The results were so surprising, the researchers are practically throwing it out.
Think switching from butter to vegetable oil will be good for you? Maybe not, says a new study.
The new study suggests that your heart health won’t improve if you cut saturated fat in an animal sources in favor of vegetable oil, according to a UPI report quoting scientists from the Harvard T.H. Chan School of Public Health.
The research actually doesn’t come to any conclusions about a healthy diet — in fact, scientists admit that replacing saturated fats with unsaturated fats from soybean, corn, olive and canola oils will lower the risk of heart disease. Dr. Frank Hu, one of the researchers on the project, said the study was “flawed” and that current knowledge about dietary guidelines shouldn’t be disregarded because of these findings.
For this study, participants were randomly asked to eat a normal diet, or one where they replaced saturated fat with unsaturated fats from vegetable oils.
While cholesterol levels declined, scientists were surprised to find a higher risk of death.
More research will need to be conducted to explain these findings, but it’s certainly a curious discovery that was somewhat corroborated by researchers at Ohio State University last month.
OSU found that the risk of heart disease and diabetes are lowered by a diet higher in a lipid found in grapeseed and other oils, but not in olive oil.
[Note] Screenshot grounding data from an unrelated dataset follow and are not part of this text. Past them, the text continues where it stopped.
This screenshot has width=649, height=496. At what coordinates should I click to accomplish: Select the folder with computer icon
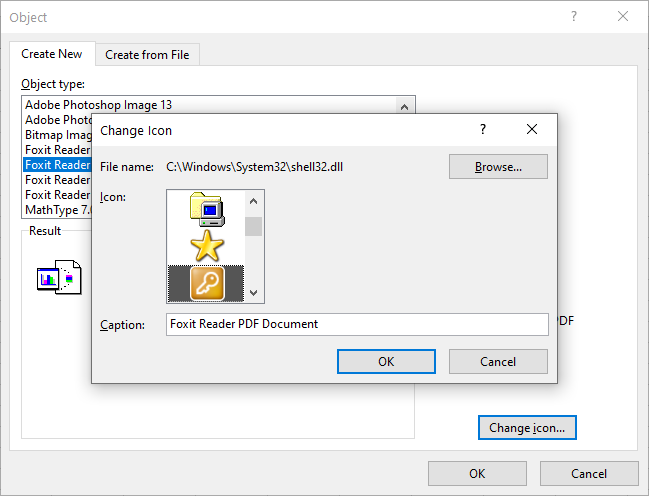206,208
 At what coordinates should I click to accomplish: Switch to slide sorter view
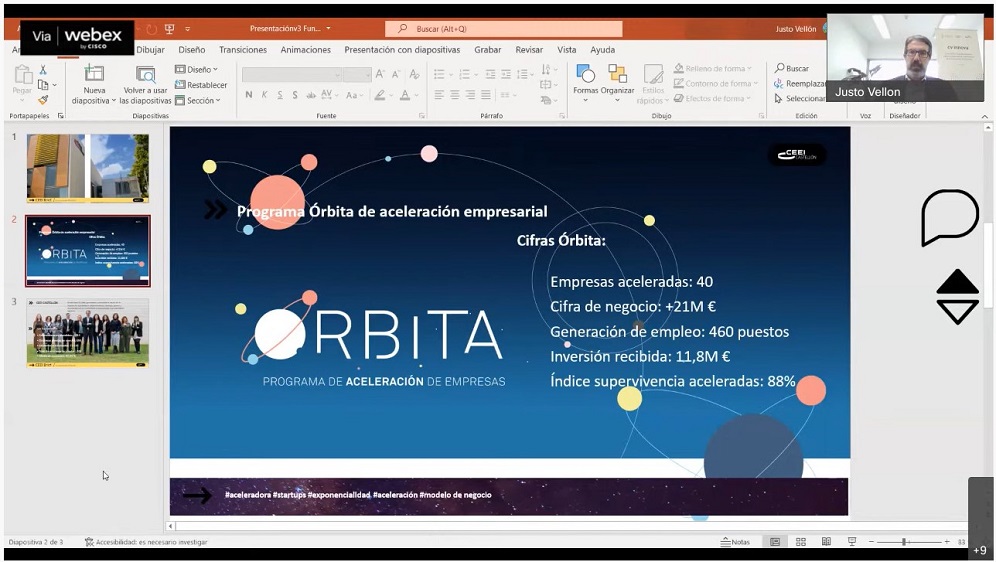(x=801, y=542)
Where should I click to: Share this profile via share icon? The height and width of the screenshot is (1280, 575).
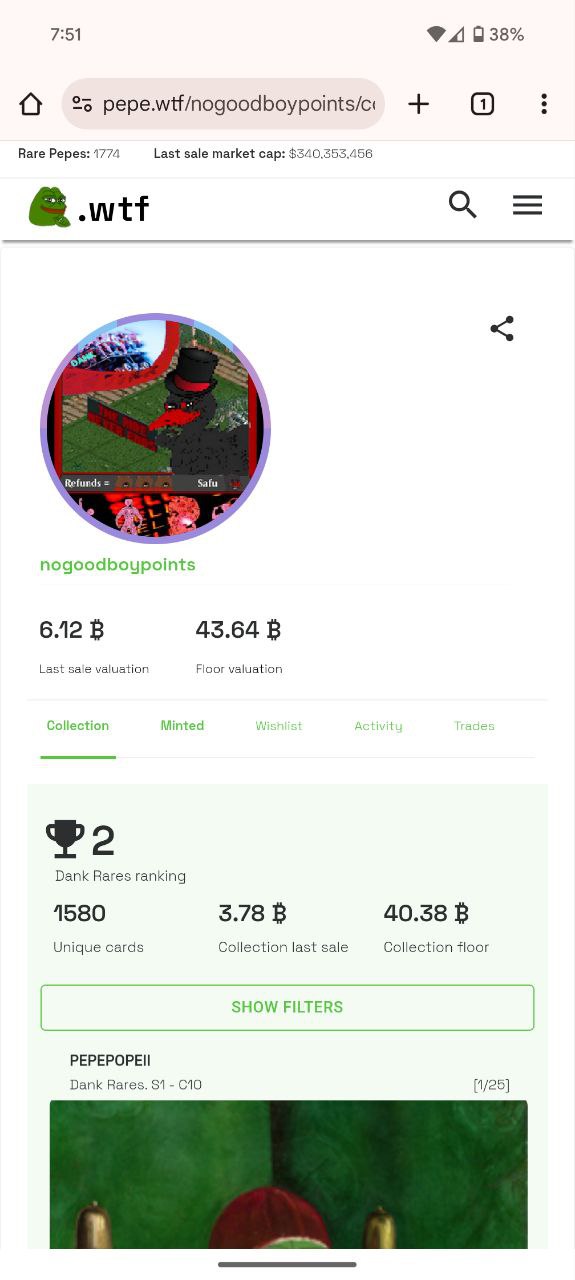pyautogui.click(x=502, y=329)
It’s the higher levels of linoleic acid that are believed to reduce heart-threatening fat in the body. But there is a problem, Ohio State’s Martha Belury, a professor of human nutrition who led the research, said in the statement.
“Vegetable oils have changed. They’re no longer high in linoleic acid,” she said.
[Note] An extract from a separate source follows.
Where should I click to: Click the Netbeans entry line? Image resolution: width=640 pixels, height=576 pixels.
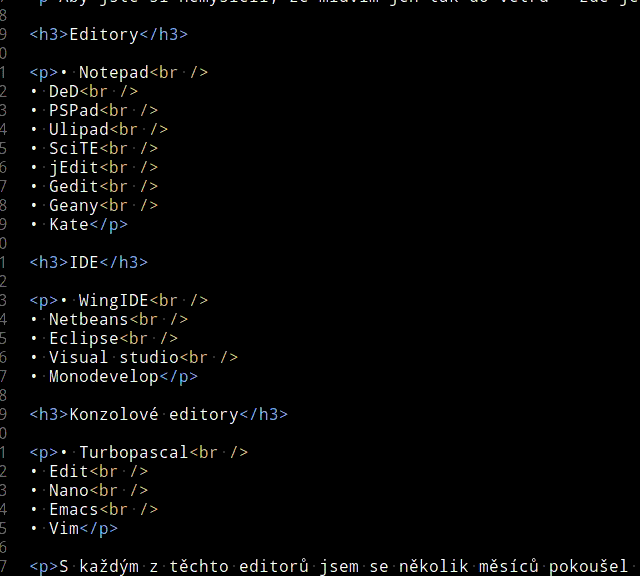click(109, 319)
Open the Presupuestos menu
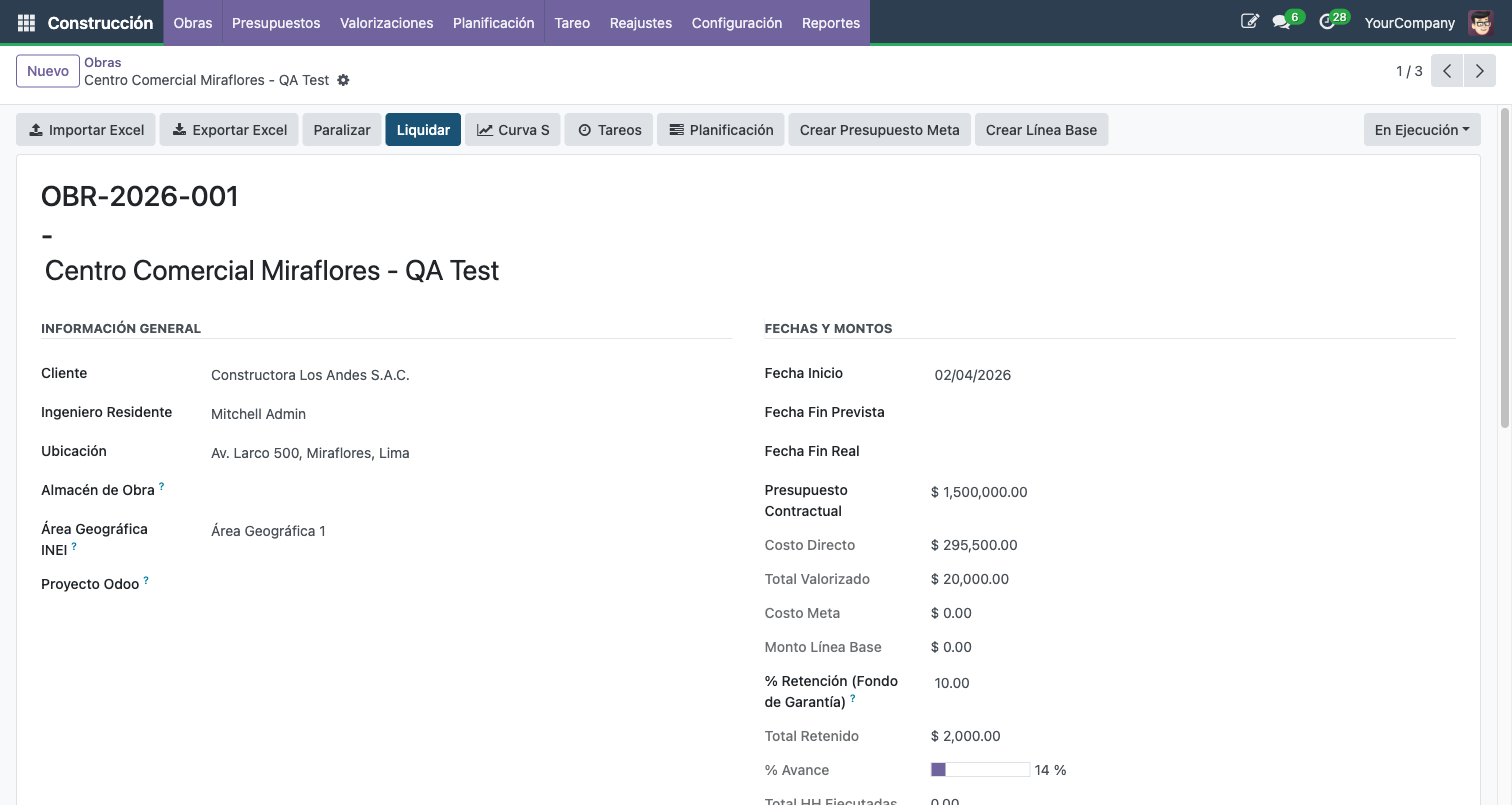Image resolution: width=1512 pixels, height=805 pixels. tap(276, 23)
The statement noted: “Though inflammation decreased as blood levels of those fatty acids rose, higher levels of oleic acid or long-chain omega-3s did not appear to have any relationship to body composition or signs of decreased diabetes risk despite longstanding recommendations that people eat more of these ‘healthy’ fats.”
This finding “really kind of popped out and surprised us,” Belury said.